That, I think, is what I loved best about this book: Elnora’s adventures in the swamp, seeking out moths to sell to collectors. Before reading this book, moths, to me, were just white fluttery things that bang senselessly against lamps or eat your woolens in the summer. But the moths that Elnora seeks are beautiful, huge, colorful creatures that inhabit the wetlands, as varied and alluring as butterflies. It’s like mushrooms: we think of mushrooms as those things we buy in the store, for the most part drab brown, grey or white growths; but several years ago I went on an autumn hiking trip*** in southern Quebec/northern Vermont and took hundreds of photos of the variety of mushrooms, large, small, tiny, enormous, in all colors.
Elnora’s situation also resonated with me: the misunderstood girl whose mother kind of left her to grow up on her own. My own mother was nothing like Elnora’s mother. But I understood Elnora’s disappointment when she expected a graduation dress and received a rag. My mother had the habit of persuading me that I wanted something, promising to give it to me, then falling through. Once, when she was living in Thailand, I admired a silk skirt that she had hired someone to make for her there: I liked the gentle reds of the fabric and the really soft material. She offered to have one made for me but, when it arrived, it was made out of a stiff, Kelly green and black fabric. It didn’t drape the same way and wasn’t soft or gentle. She did this so much that I started refusing to allow her to buy things for me. I don’t know why she did it – it was like she wanted to show generosity to me but also wanted to push me away.
Throughout the book, Elnora works hard, is generous to others, and patient with those who wrong her. She doesn’t poach the man she loves from his fiancée. And yet, while she is sometimes rewarded, she often gets the short end of the stick. Isn’t that the way it is sometimes? I remember screaming at our ungrateful rescue cat, one night when she refused to let me sleep and then bit and scratched my arm without provocation, that I didn’t deserve her abuse, that I was a good person who had always treated her kindly, and did the right thing by her, and deserved better from her. My husband – who she adores – pointed out sleepily that I probably wasn’t speaking to the cat right then, and I knew he was right.
This book is a little dated – you can really tell when it was written by the resolution of Elnora’s conflicts. But it is a beautiful book and well worth reading.
*This book is actually the sequel to a book that could be called A Boy of the Limberlost but is actually called Freckles about a young man, with freckles, who lives in the Limberlost and collects moths. When Elnora runs away, she runs to stay with Freckles and his wife, who live in a big mansion overlooking a lake.
**I just realized that my copy, which I purchased at an antique store in Wisconsin, is copywritten 1909! It’s a beautiful edition, with gorgeous binding embossed with some very arts-and-crafts wild lilies and sumptuous illustrations by Wladyslaw T. Benda.
***Don’t get me wrong: I am not a hiker. I enrolled in the trip because it said it was a walking trip. It turned out to be a day-hiking trip. I paced myself and – with the generous advice of the true hikers on the trip – managed to finish (and have a good time) without injuring myself. But I do think they should brand it a hiking trip and not a walking trip.

• Data extracts:

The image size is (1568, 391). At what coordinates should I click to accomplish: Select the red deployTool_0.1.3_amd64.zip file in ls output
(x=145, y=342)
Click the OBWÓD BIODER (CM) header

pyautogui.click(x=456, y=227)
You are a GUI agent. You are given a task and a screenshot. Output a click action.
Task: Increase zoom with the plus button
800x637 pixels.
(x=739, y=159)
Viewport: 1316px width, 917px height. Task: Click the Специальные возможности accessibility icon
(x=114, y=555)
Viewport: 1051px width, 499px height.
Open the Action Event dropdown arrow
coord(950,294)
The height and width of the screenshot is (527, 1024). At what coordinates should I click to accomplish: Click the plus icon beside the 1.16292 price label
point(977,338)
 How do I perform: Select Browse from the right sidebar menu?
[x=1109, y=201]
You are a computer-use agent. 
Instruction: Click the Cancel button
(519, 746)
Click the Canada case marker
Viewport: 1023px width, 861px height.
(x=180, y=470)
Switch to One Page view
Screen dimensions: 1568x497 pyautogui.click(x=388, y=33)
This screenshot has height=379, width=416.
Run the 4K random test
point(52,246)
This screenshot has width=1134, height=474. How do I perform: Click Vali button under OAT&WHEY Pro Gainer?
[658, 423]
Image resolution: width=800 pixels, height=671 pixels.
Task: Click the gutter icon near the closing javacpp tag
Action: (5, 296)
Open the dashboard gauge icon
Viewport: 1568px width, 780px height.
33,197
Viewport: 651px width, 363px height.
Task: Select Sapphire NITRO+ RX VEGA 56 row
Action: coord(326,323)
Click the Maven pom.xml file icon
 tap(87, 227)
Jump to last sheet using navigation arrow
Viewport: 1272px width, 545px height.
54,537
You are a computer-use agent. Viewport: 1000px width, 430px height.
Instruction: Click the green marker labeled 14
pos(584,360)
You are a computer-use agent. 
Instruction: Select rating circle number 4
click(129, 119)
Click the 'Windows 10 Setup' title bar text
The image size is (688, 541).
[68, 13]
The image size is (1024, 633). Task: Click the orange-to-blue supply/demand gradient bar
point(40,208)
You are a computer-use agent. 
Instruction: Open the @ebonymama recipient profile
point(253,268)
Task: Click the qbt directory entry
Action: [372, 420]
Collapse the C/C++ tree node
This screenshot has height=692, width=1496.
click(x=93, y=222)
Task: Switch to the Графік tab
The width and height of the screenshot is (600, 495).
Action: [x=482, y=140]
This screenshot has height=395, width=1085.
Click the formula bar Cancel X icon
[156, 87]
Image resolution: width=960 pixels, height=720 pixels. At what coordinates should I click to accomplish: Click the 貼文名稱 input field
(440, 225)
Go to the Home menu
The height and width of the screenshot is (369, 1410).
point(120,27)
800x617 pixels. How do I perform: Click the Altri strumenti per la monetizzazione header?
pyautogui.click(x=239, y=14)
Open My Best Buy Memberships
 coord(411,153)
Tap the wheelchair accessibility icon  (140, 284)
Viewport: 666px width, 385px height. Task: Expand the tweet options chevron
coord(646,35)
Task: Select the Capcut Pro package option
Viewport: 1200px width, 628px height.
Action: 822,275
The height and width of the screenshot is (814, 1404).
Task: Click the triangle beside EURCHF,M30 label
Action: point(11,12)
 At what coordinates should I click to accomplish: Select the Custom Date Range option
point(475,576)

• Requirement 1:
Using the book review, decide whether each statement agrees with it: (a) The writer bought their copy of the book at an antique store in Wisconsin. (b) The skirt that arrived for the writer was made of soft red fabric. (c) The trip the writer enrolled in was described as a hiking trip. Answer yes or no for each, and quote the deciding words.
• Requirement 2:
According to the book review, who made the illustrations in the writer's copy of the book?

• Response area 1:
(a) Yes: "my copy, which I purchased at an antique store in Wisconsin"
(b) No: "it was made out of a stiff, Kelly green and black fabric"
(c) No: "I enrolled in the trip because it said it was a walking trip"

• Response area 2:
Wladyslaw T. Benda